[Data entries]
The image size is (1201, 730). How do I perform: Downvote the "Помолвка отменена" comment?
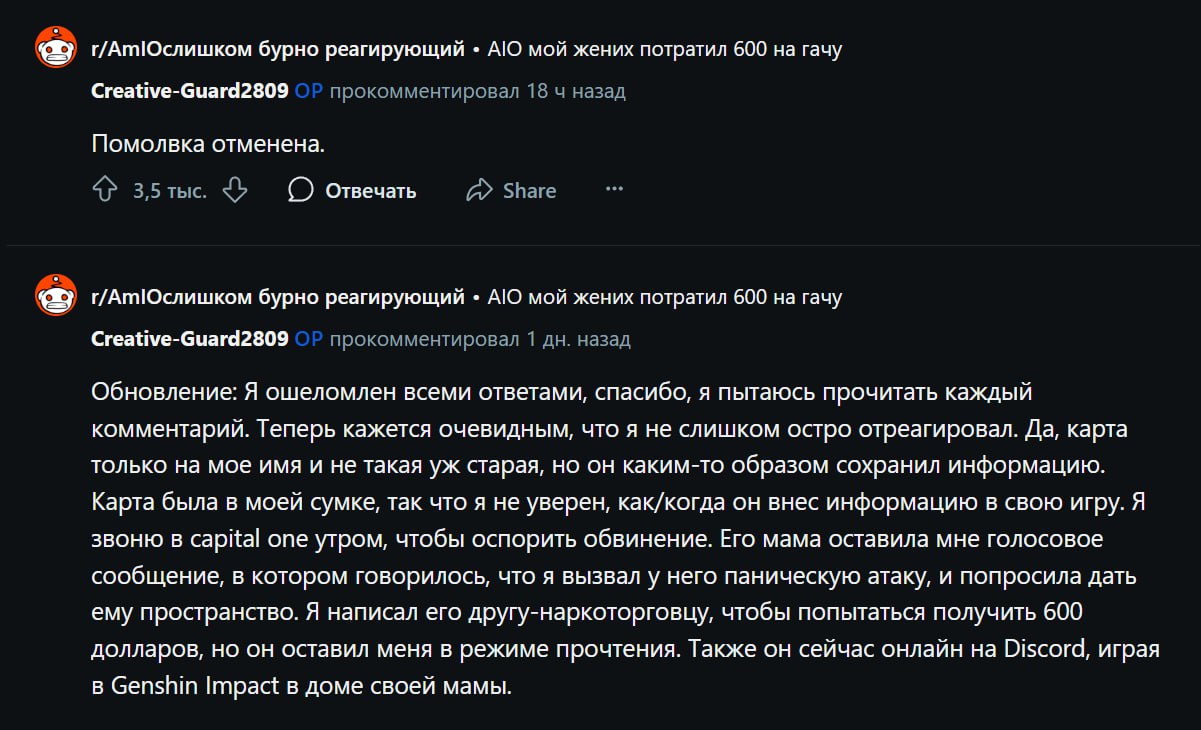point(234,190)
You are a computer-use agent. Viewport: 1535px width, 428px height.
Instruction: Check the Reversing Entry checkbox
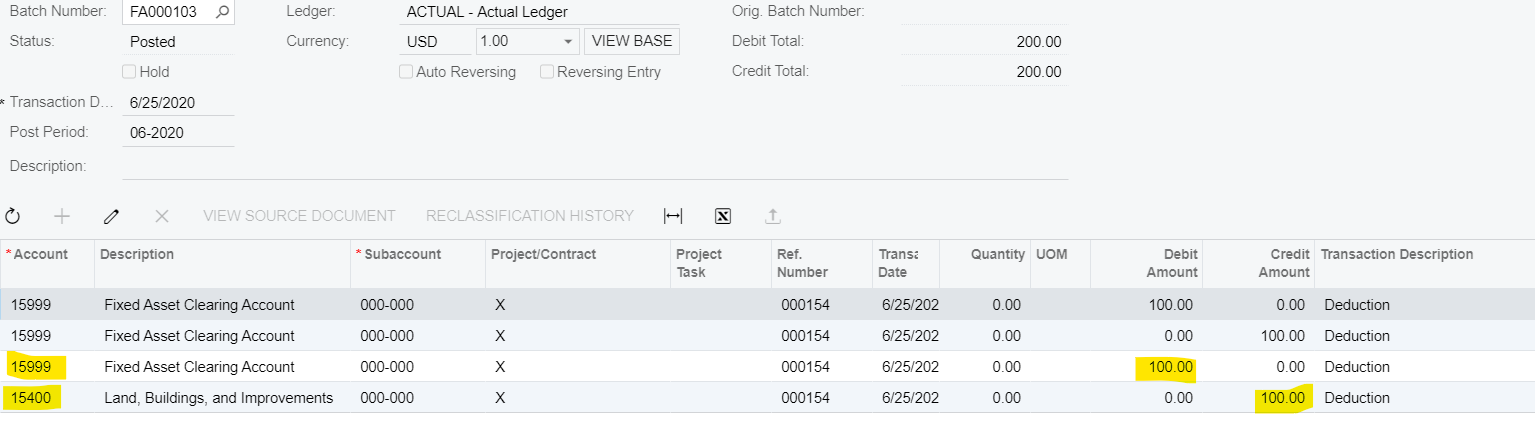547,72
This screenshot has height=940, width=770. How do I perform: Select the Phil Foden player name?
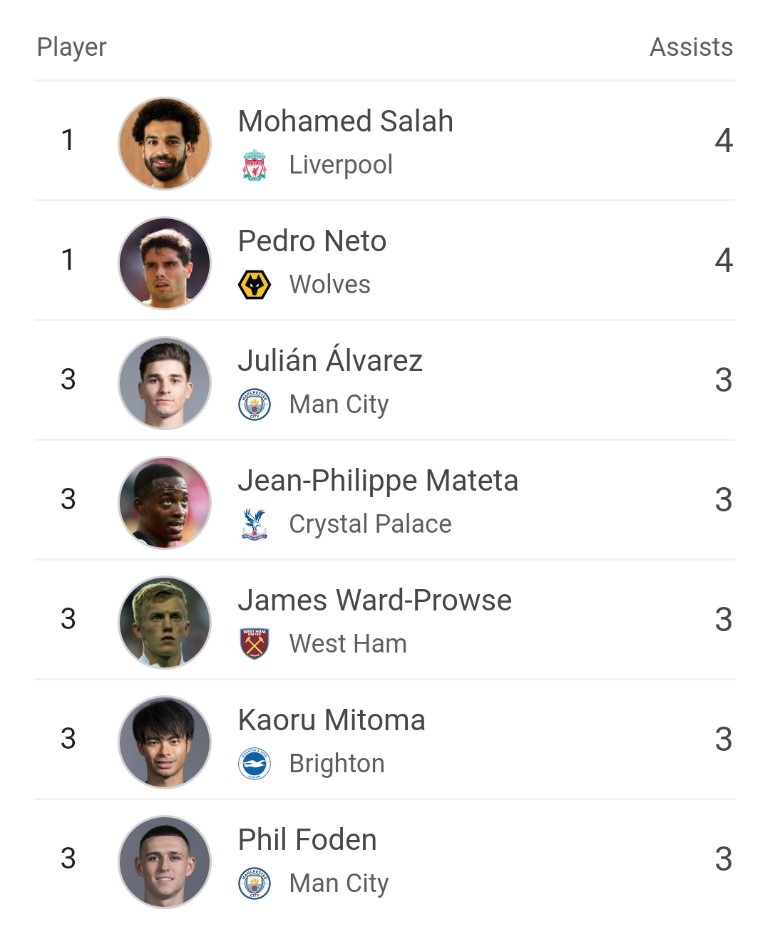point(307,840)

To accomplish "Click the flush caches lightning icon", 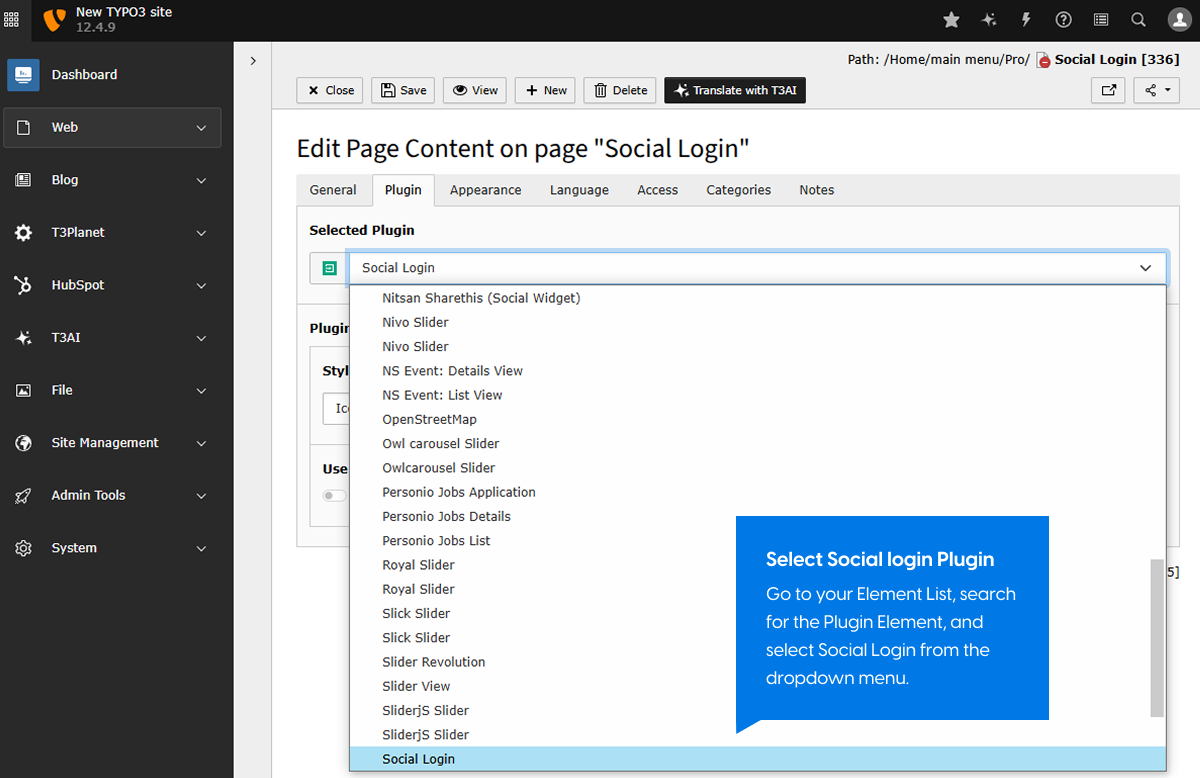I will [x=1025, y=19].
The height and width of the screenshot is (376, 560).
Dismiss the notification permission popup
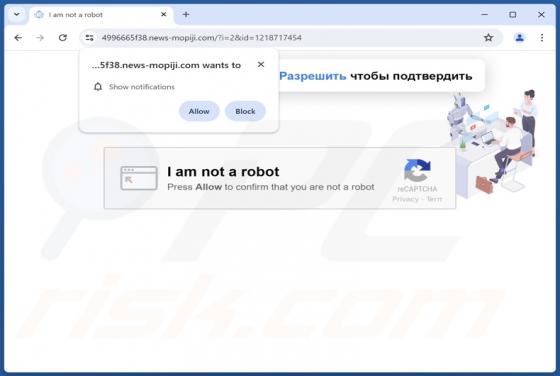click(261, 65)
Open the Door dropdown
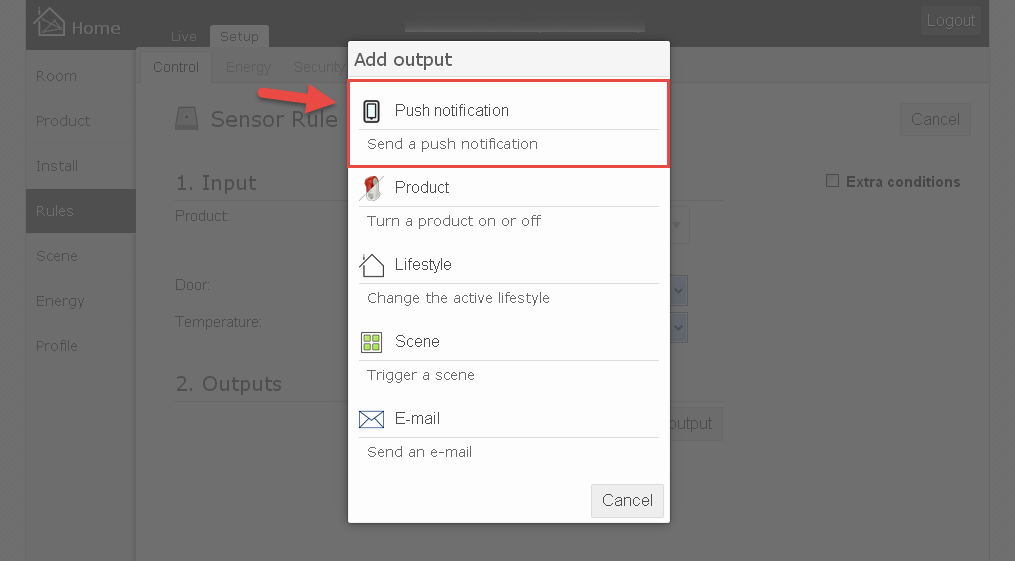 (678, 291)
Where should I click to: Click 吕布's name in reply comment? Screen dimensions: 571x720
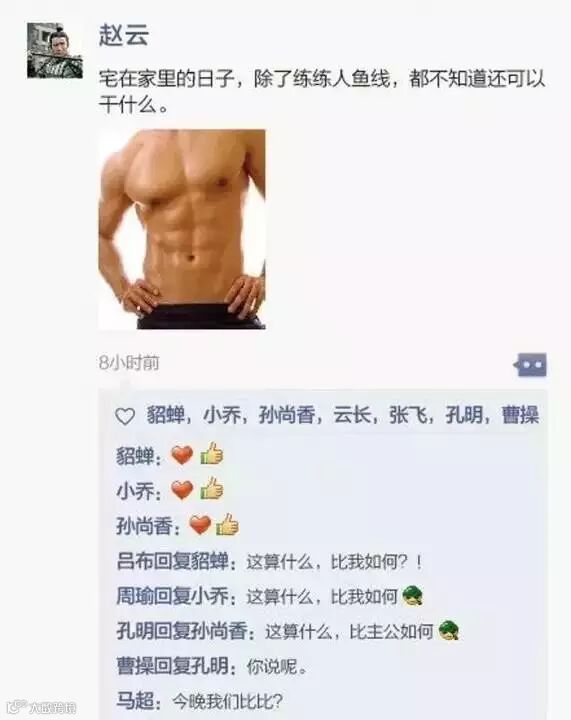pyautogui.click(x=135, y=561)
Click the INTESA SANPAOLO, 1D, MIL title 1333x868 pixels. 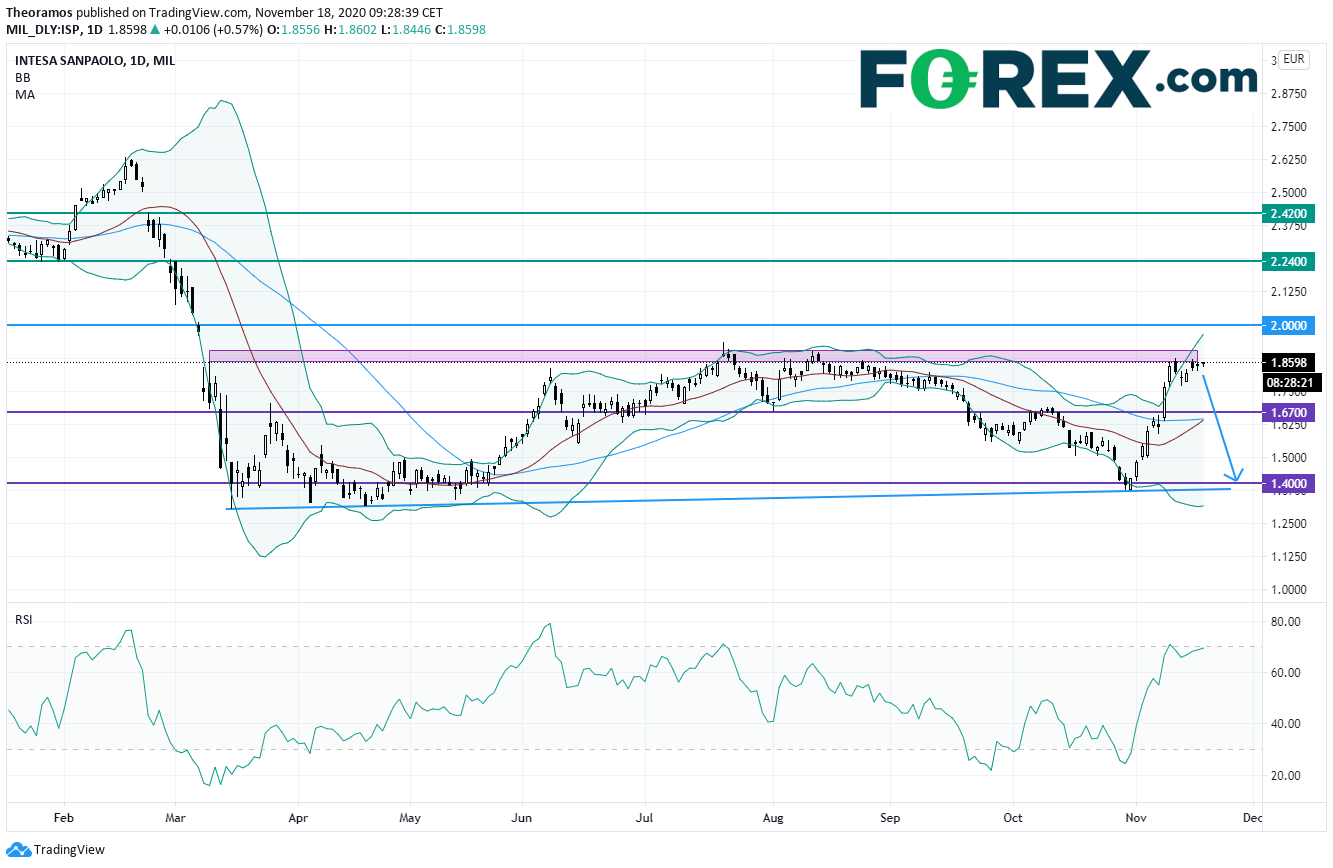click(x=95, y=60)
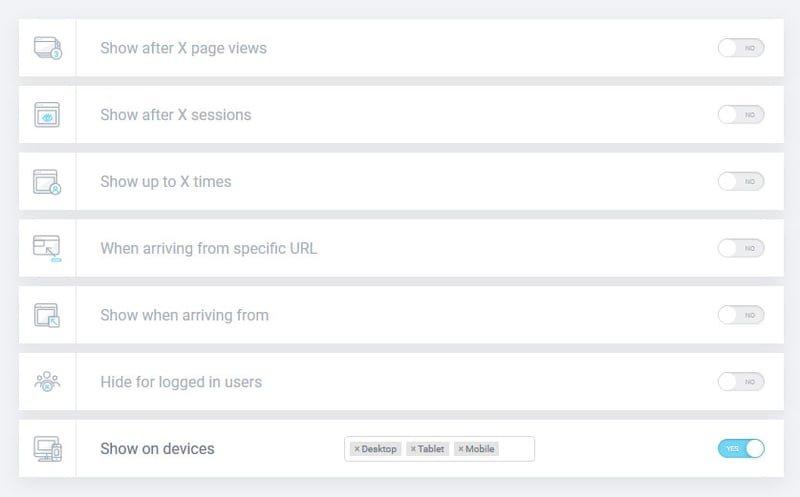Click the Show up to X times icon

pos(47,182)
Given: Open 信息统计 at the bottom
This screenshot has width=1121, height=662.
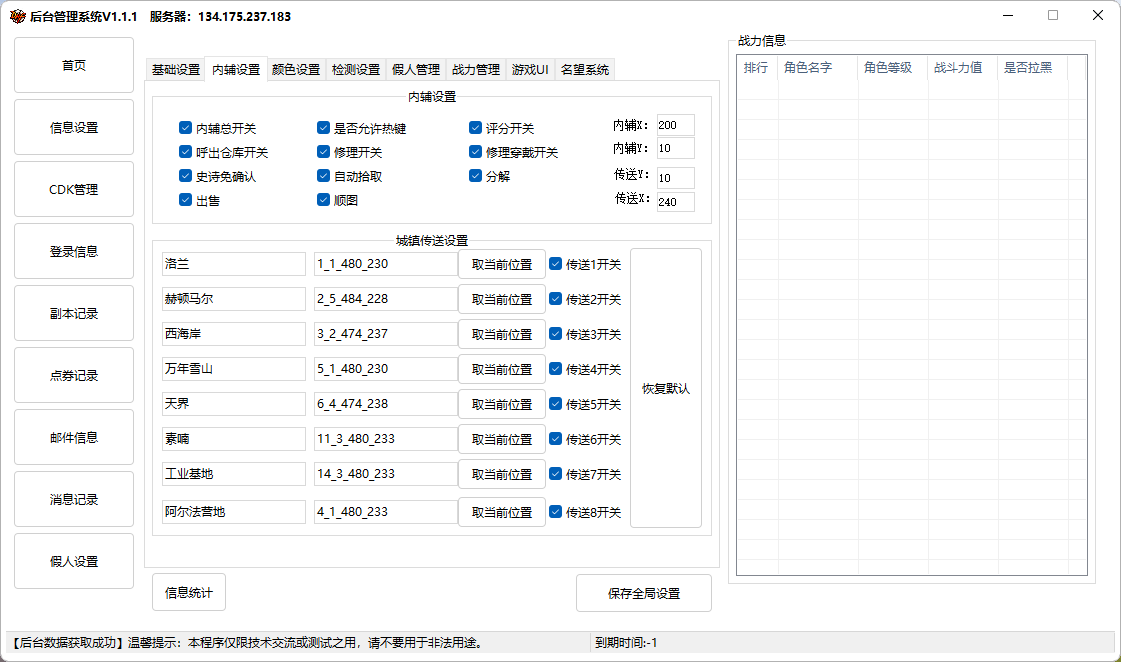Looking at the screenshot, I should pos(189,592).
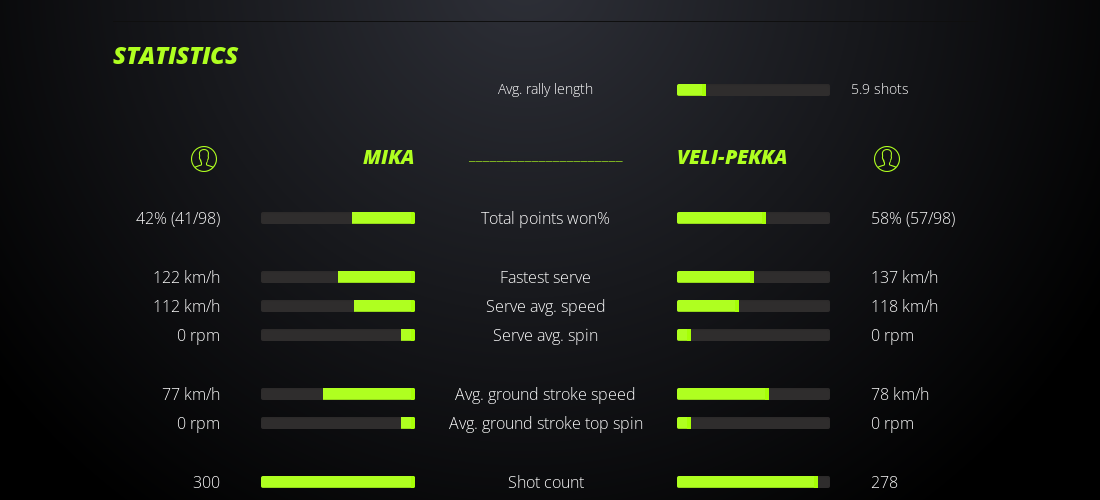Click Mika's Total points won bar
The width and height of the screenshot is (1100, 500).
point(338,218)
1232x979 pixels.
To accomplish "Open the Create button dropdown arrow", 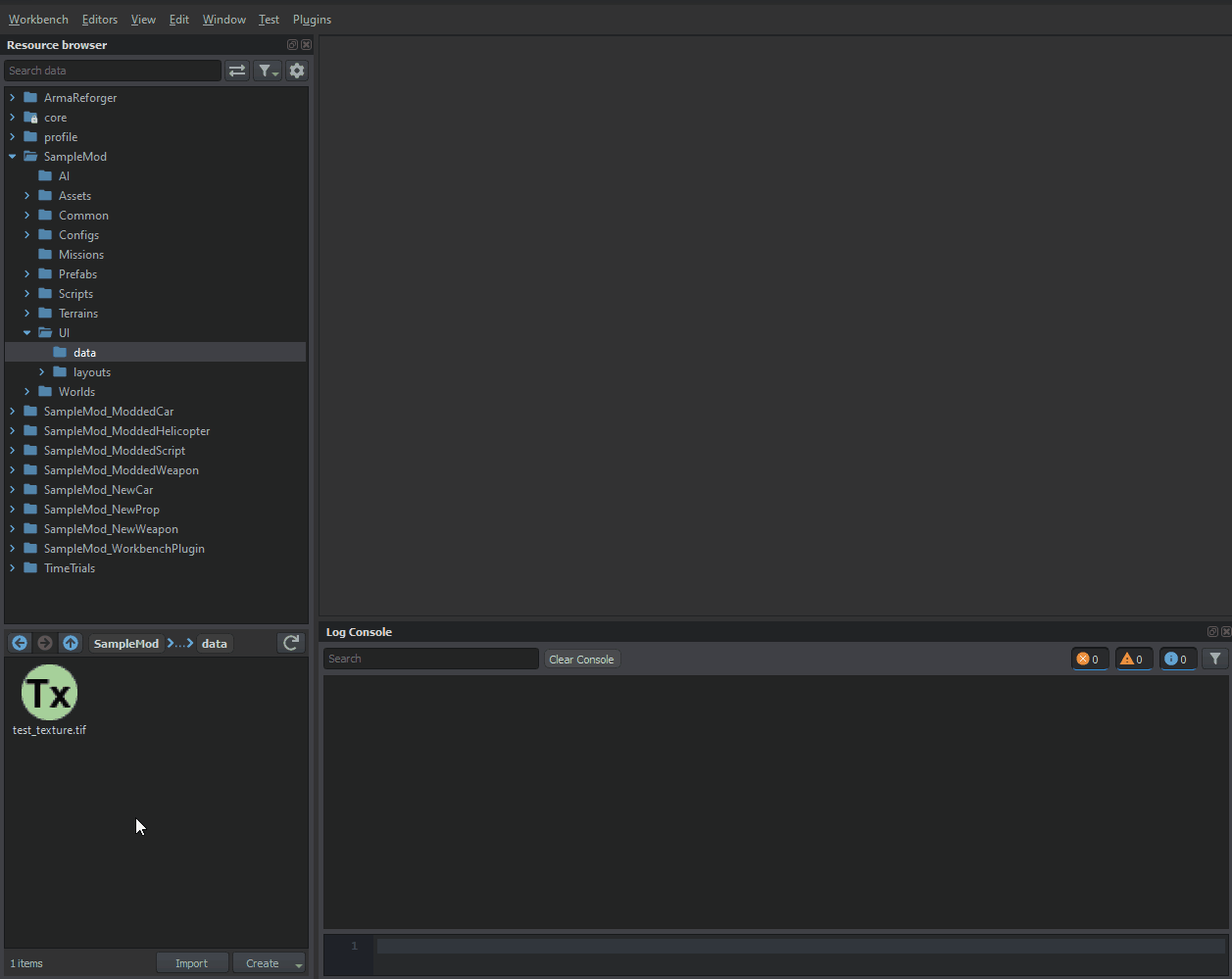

__WORK TASK__
Where the line with "1232x979 pixels." appears in the entries above, begin there and restate every line to the end word for word, minus the pictures.

__RESPONSE TO THE TASK__
1232x979 pixels.
To accomplish "Open the Create button dropdown arrow", 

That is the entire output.